The report notes that “enforcing cannabis prohibition laws costs taxpayers approximately $3.6 billion a year,” and impacts people of color “who are almost 4 times more likely to be arrested for cannabis possession.”
Lawmakers released a report with majority and minority leaders of the House Judiciary Committee who made their arguments for and against bill HR 3617, the Marijuana Opportunity, Reinvestment, and Expungement (MORE) Act, which is sponsored by the panel’s chairman, Rep. Jerrold Nadler (D), reported Marijuana Moment.
Members of the House Judiciary Committee advanced the bill sponsored by Nadler, in September 2021.
The Marijuana Justice Coalition (MJC), a broad alliance of national advocacy organizations convened by the Drug Policy Alliance, including the American Civil Liberties Union and Human Rights Watch sent a letter to House Speaker Nancy Pelosi (D) and House Majority Leader Steny Hoyer (D) called for a floor vote on the MORE Act.

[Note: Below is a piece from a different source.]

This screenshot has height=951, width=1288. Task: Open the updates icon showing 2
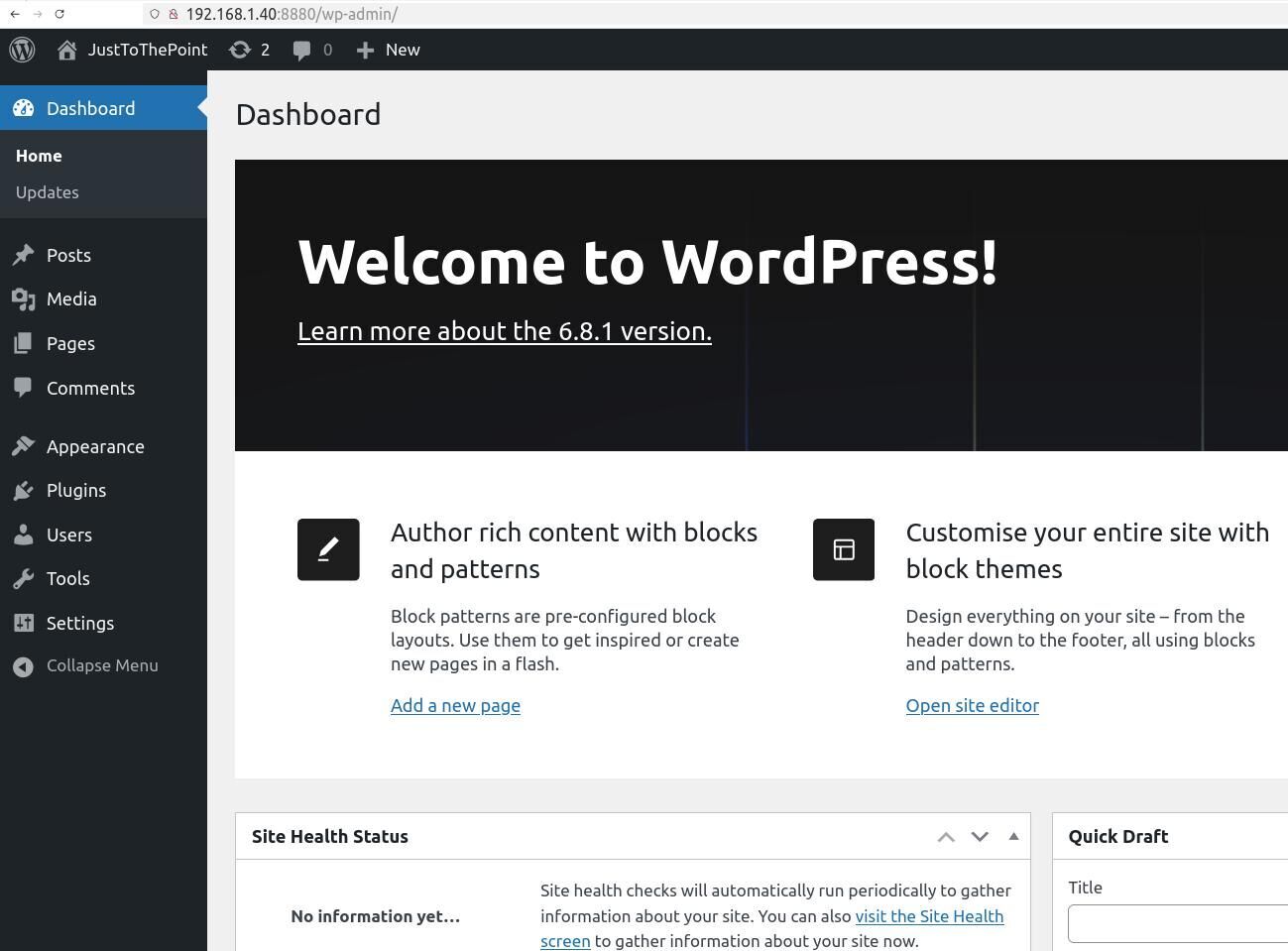(x=249, y=50)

The MORE Act repeals the long-standing federal prohibition of marijuana by removing it from the Controlled Substances Act — thereby ending the state/federal conflict over cannabis policies and providing state governments with greater authority to regulate marijuana-related activities, including retail sales.

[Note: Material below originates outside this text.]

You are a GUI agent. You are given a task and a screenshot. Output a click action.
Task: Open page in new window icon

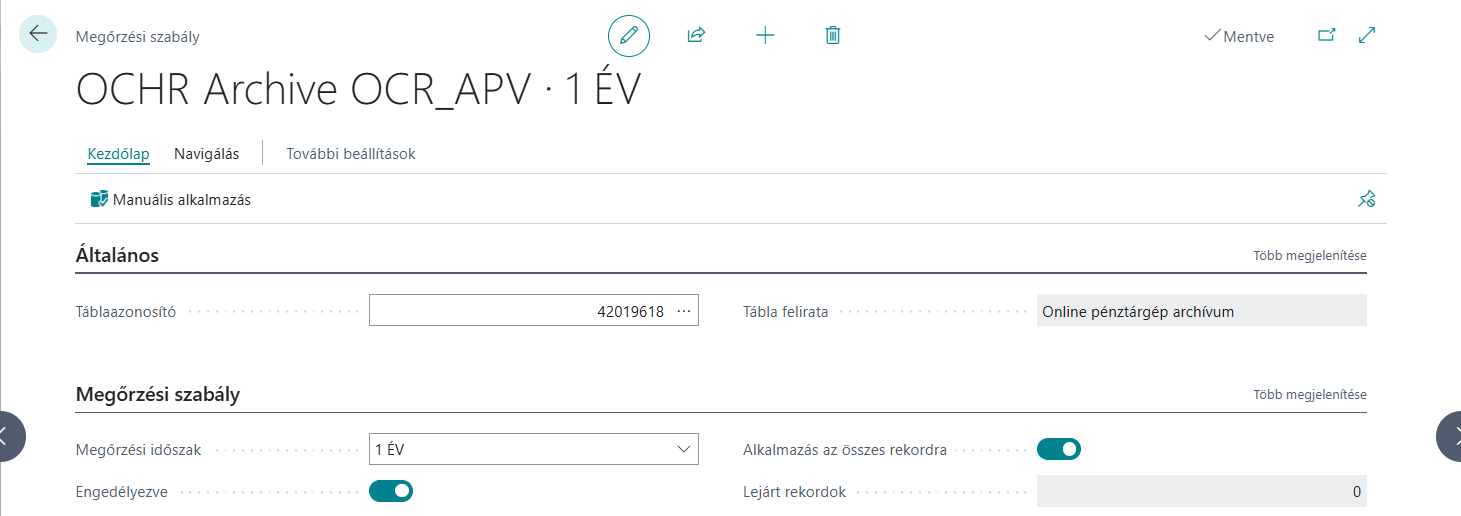1326,36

The bill creates an “Opportunity Trust Fund” to support a “Community Reinvestment Grant Program” under the Justice Department, substance misuse treatment programs, and the Small Business Administration (SBA), that would facilitate grants for states and localities that expunge marijuana convictions.

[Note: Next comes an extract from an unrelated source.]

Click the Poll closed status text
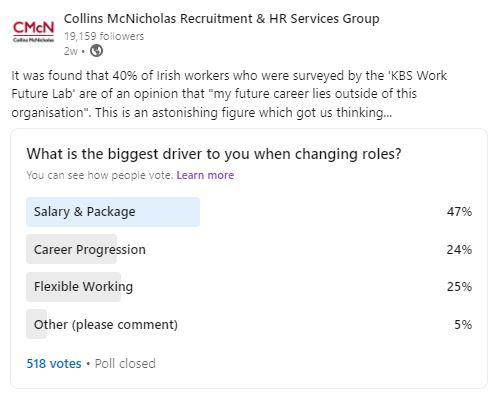Viewport: 502px width, 394px height. click(x=125, y=363)
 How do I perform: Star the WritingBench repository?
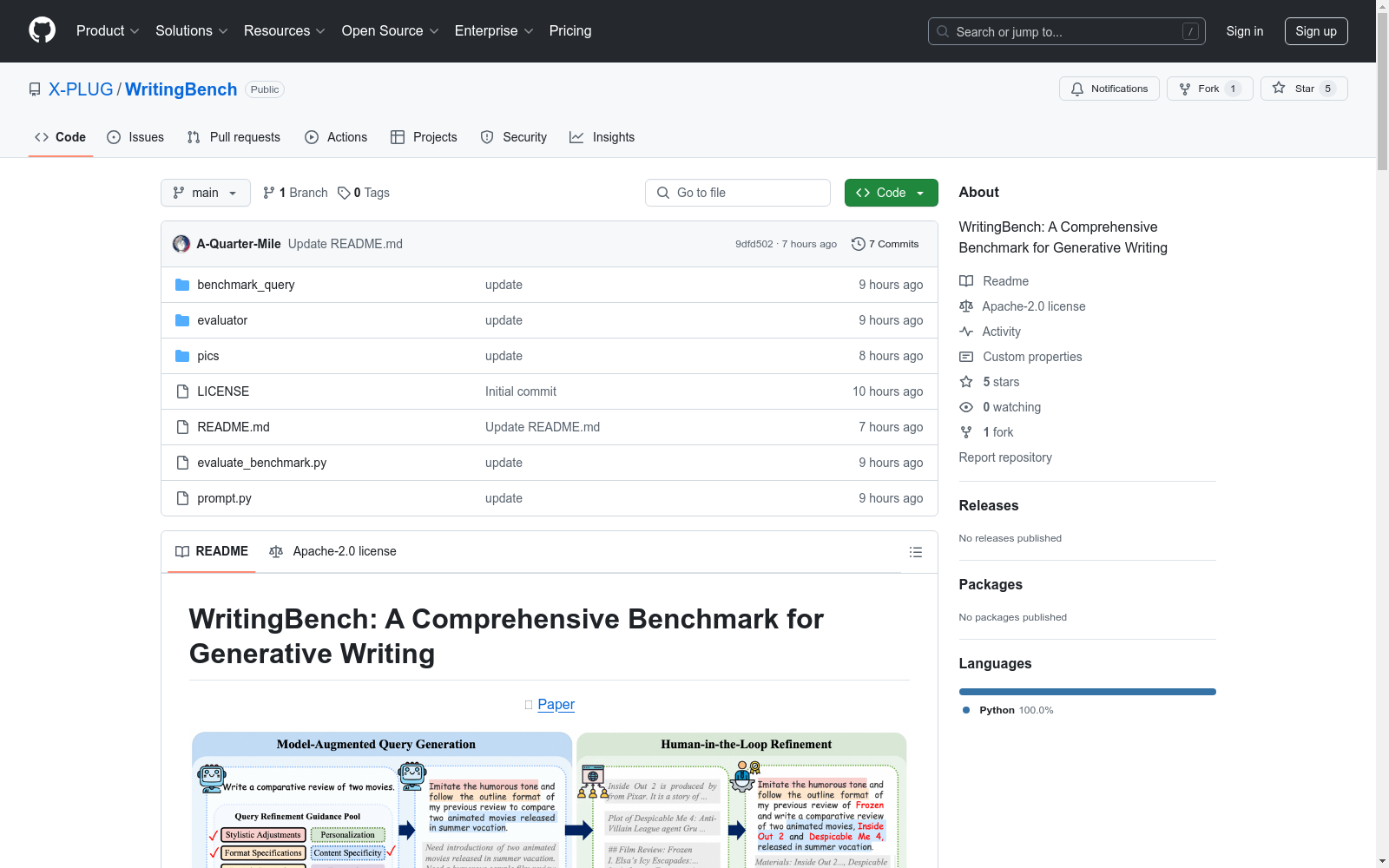coord(1303,89)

A “minority views” section of the report, by Judiciary Committee Ranking Member Jim Jordan (R), criticized the bill for being “an enormous federal subsidy and stimulus for the marijuana industry,” that “would open the floodgates to marijuana cultivation, distribution, and sale within the United States allowing transnational criminal organizations to further exploit America’s addiction crisis.”
On Wednesday, a House Rules Committee meeting is expected that will decide if the bill should be amended.
“The communities that have been most harmed by cannabis prohibition are benefiting the least from the legal marijuana marketplace,” the report states. “A legacy of racial and ethnic injustices, compounded by the disproportionate collateral consequences of 80 years of cannabis prohibition enforcement, now limits participation in the industry. Fewer than one-fifth of cannabis business owners identify as minorities and only approximately 4 percent are black.”
The report notes that “enforcing cannabis prohibition laws costs taxpayers approximately $3.6 billion a year,” and impacts people of color “who are almost 4 times more likely to be arrested for cannabis possession than their White counterparts, despite equal rates of use across populations.”
The report highlights that people of color have been historically targeted by discriminatory sentencing practices “resulting in Black men receiving drug sentences that are 13.1 percent longer than sentences imposed for White men.”